- **Entries from a data collection**:
****************************************

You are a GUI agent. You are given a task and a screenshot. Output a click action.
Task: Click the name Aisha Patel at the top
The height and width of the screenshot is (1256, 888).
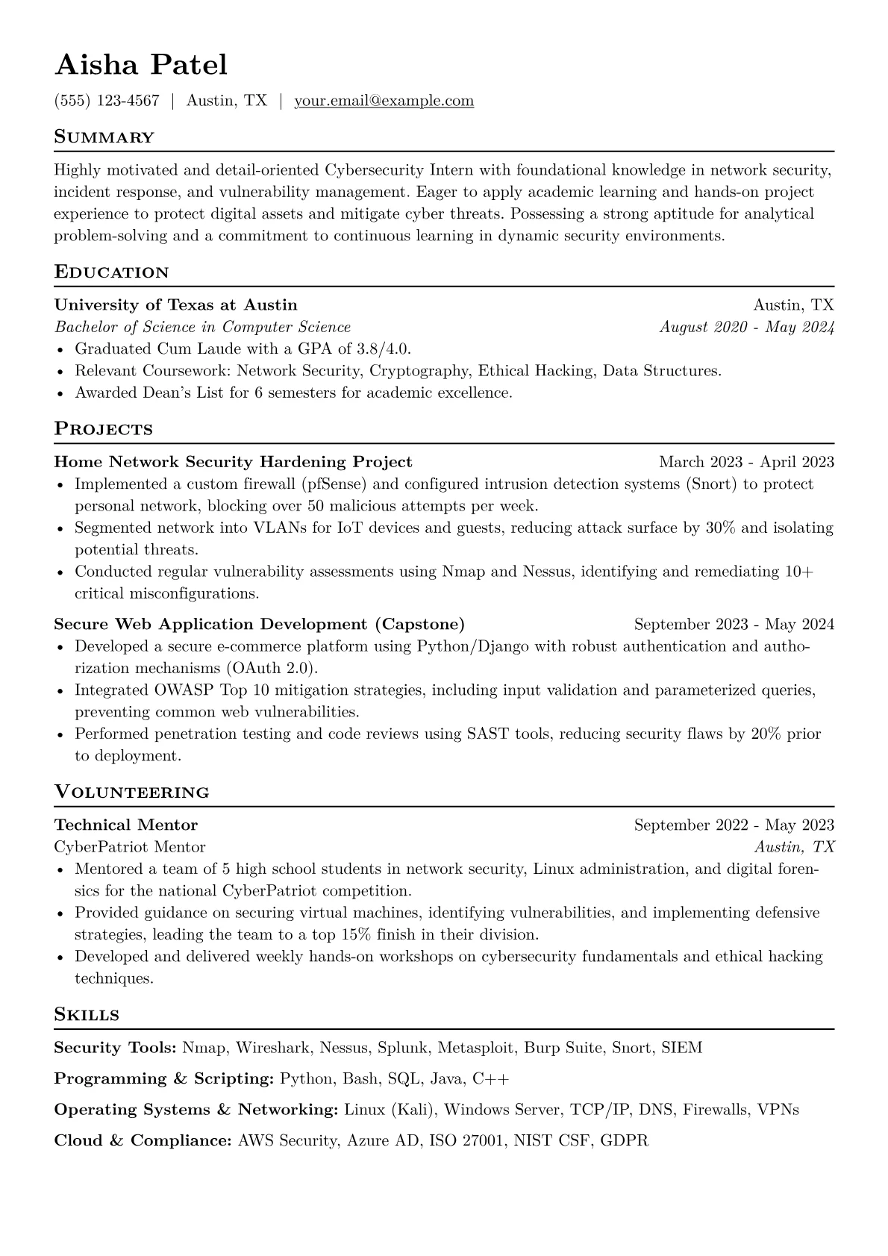[x=141, y=65]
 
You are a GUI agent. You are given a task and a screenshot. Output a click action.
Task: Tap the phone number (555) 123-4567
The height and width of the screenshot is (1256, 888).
[x=107, y=101]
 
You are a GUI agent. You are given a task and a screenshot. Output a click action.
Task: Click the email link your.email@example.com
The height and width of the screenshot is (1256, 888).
[x=384, y=101]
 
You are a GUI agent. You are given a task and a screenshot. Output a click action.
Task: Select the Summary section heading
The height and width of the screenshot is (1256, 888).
[x=104, y=137]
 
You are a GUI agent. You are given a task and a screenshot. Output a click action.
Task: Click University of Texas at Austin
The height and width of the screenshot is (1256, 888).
[x=176, y=304]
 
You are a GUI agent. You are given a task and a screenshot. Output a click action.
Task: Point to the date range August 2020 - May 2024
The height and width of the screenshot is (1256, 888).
[x=746, y=327]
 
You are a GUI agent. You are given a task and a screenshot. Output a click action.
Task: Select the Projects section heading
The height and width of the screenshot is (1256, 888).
[x=104, y=429]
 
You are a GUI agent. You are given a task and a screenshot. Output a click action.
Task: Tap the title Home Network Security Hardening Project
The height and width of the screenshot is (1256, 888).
[x=233, y=462]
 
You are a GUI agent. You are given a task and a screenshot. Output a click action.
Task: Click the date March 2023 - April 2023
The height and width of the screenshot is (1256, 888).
[x=746, y=462]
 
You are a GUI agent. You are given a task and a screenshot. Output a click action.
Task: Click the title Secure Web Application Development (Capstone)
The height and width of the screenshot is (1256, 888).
[x=259, y=624]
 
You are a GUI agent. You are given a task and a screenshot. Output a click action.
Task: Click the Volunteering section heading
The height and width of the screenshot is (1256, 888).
[x=132, y=793]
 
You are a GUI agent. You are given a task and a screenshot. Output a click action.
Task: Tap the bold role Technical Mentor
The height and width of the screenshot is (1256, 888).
[x=126, y=825]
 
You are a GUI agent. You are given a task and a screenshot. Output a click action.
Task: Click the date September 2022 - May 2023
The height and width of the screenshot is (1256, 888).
[x=734, y=825]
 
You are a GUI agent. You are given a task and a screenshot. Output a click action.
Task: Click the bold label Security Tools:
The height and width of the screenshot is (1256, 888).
[x=115, y=1048]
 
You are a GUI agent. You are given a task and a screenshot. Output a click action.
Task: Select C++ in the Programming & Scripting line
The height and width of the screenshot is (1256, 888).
[x=491, y=1079]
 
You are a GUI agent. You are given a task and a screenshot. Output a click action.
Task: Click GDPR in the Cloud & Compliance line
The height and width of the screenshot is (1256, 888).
[x=625, y=1141]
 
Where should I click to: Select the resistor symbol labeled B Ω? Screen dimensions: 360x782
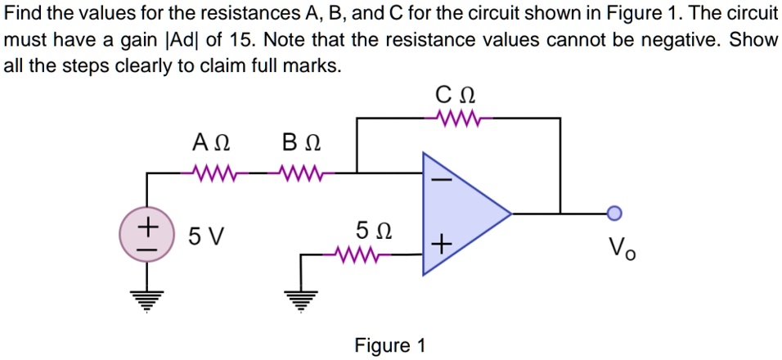click(301, 173)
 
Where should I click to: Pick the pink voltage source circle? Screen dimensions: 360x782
click(148, 233)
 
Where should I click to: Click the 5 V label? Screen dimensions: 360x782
click(204, 237)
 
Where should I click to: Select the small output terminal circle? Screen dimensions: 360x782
click(615, 214)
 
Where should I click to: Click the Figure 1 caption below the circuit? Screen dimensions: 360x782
click(390, 345)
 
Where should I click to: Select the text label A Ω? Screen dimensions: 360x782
click(210, 144)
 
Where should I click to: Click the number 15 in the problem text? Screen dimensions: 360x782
click(245, 40)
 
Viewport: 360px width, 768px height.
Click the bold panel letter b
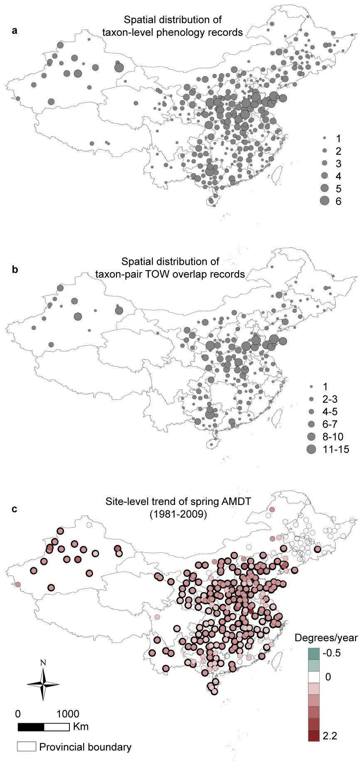point(15,269)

****************************************

- **TASK DETAILS**: Retype the entries word for word, starting at the line that contains "Where should I click to: Pick" and continuing through the last line of the entries. Omit the pictures.

- **WORKED SOLUTION**:
Where should I click to: Pick the pink voltage source circle? Screen dimensions: 360x782
click(148, 233)
 
Where should I click to: Click the 5 V label? Screen dimensions: 360x782
click(204, 237)
 
Where should I click to: Select the small output terminal circle? Screen dimensions: 360x782
click(615, 214)
 
Where should I click to: Click the Figure 1 caption below the circuit? Screen dimensions: 360x782
click(390, 345)
 
Where should I click to: Select the text label A Ω? Screen dimensions: 360x782
click(210, 144)
 
Where should I click to: Click the number 15 in the problem text? Screen dimensions: 360x782
click(245, 40)
 
Viewport: 360px width, 768px height.
Click the bold panel letter b
point(15,269)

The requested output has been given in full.